- TEXT PROVIDED:
*** Block opens ***

Astropolis Records, the label born from the legendary Brest festival, marks a decade of electronic passion with a sprawling, heartfelt anniversary compilation — slightly delayed, but still delivered with flair.
It comes in two EPs, spotlighting the many facets of the Astropolis universe: in-house artists, long-time festival collaborators, and rising stars from France’s ever-bubbling scene. Eighteen artists guide us through a sonic journey where rave heritage, electronic dreamscapes, and collective fervor converge — true to a festival whose DNA has never recognized borders.


The second EP dives into darker territories, spanning original electro, multifaceted techno, and sunlit vibes toward the close.
Astropolis has always thrived on happy collisions, and this EP is a perfect demonstration.


For synth lovers, Legowelt & Cuften revive the spirit of early electroclash on Liar, a carnal fusion of analog synths and DIY attitude.
Zaatar & Trunkline inject raw energy on Come Into The Light, a sweaty, visceral banger bridging techno, dark disco, and EBM.

*** Block closes ***

- ASSIGNED TASK 1:
From the Astropolis text, extract the part that opens with the words containing "Astropolis Records, the" and closes with "a perfect demonstration.".
- ASSIGNED TASK 2:
According to the Astropolis text, how many artists appear on the anniversary compilation?
- ASSIGNED TASK 3:
Translate this sentence from the Astropolis text into French: "Astropolis has always thrived on happy collisions, and this EP is a perfect demonstration."
The collected data isn't needed here.

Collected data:
*** Block opens ***

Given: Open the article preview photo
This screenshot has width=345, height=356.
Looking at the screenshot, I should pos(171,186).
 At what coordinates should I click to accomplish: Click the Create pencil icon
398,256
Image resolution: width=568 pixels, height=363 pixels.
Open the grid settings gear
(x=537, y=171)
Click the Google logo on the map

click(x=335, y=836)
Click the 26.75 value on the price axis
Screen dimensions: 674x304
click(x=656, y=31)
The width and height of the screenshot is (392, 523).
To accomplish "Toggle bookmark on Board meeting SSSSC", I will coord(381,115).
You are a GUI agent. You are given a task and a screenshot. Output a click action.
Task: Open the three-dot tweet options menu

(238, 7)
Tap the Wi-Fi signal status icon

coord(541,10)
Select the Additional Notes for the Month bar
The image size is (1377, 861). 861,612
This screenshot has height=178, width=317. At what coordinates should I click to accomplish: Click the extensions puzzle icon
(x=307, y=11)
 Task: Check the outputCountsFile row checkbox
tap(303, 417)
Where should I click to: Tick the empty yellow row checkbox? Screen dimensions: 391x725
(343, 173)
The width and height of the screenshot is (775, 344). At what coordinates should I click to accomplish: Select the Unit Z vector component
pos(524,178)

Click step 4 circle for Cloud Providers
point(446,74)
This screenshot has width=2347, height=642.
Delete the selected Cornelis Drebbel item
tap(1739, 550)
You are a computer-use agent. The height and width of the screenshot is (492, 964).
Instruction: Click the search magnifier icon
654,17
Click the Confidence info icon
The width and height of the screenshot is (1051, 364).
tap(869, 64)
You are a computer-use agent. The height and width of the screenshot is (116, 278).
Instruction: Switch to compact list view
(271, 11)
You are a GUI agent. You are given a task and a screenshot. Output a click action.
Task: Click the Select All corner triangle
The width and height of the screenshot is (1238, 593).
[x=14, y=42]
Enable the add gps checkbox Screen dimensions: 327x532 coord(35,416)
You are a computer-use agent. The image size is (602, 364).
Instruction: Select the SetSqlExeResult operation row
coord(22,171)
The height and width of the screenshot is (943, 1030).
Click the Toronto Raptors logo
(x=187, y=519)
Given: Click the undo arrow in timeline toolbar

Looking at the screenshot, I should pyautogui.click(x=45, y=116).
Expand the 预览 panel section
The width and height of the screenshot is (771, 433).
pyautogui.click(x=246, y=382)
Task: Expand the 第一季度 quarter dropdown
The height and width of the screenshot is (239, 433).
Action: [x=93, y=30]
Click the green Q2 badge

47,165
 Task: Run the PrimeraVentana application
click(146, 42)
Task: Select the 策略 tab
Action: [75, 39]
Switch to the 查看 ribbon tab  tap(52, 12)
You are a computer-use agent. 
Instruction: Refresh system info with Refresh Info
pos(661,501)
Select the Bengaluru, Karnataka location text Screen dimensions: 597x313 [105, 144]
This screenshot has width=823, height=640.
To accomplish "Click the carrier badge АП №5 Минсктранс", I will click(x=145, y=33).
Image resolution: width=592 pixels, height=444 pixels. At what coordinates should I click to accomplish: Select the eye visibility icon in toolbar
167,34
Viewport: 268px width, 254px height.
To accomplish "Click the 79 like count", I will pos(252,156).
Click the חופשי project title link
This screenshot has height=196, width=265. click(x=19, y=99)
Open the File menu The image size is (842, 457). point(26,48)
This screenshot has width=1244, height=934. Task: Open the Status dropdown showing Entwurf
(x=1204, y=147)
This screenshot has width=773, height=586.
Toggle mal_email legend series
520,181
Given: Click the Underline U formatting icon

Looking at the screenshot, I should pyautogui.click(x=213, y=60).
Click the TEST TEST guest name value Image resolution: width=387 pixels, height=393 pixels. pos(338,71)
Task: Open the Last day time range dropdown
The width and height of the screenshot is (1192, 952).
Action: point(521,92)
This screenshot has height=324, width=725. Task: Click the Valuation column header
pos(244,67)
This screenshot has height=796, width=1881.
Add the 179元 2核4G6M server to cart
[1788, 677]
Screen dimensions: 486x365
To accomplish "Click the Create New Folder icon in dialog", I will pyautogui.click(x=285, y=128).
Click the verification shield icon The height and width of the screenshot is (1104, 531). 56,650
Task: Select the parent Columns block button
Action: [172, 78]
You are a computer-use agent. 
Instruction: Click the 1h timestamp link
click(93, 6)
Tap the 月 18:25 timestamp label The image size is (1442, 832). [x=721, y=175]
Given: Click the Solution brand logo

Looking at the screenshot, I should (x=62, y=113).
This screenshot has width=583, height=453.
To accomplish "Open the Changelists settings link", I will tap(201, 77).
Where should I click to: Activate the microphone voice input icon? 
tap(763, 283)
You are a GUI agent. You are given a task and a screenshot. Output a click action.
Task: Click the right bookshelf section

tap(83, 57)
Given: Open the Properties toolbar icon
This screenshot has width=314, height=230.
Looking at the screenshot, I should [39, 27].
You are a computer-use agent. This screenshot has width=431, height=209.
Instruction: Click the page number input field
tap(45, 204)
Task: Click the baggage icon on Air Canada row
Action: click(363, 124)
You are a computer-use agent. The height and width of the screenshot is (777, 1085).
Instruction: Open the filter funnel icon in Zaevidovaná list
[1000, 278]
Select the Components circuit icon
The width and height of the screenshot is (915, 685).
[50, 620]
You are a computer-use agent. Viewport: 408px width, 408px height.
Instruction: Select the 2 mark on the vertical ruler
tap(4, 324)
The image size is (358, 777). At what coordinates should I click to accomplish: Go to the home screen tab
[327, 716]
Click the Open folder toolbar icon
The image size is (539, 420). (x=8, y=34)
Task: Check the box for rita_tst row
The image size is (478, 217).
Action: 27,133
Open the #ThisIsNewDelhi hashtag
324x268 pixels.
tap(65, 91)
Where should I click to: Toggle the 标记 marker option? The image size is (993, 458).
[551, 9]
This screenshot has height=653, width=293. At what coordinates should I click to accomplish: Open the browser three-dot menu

*** Block closes ***

- YOUR SOLUTION 1:
Astropolis Records, the label born from the legendary Brest festival, marks a decade of electronic passion with a sprawling, heartfelt anniversary compilation — slightly delayed, but still delivered with flair.
It comes in two EPs, spotlighting the many facets of the Astropolis universe: in-house artists, long-time festival collaborators, and rising stars from France’s ever-bubbling scene. Eighteen artists guide us through a sonic journey where rave heritage, electronic dreamscapes, and collective fervor converge — true to a festival whose DNA has never recognized borders.


The second EP dives into darker territories, spanning original electro, multifaceted techno, and sunlit vibes toward the close.
Astropolis has always thrived on happy collisions, and this EP is a perfect demonstration.

- YOUR SOLUTION 2:
Eighteen artists.

- YOUR SOLUTION 3:
Astropolis s'est toujours nourri de collisions heureuses, et cet EP en est une parfaite démonstration.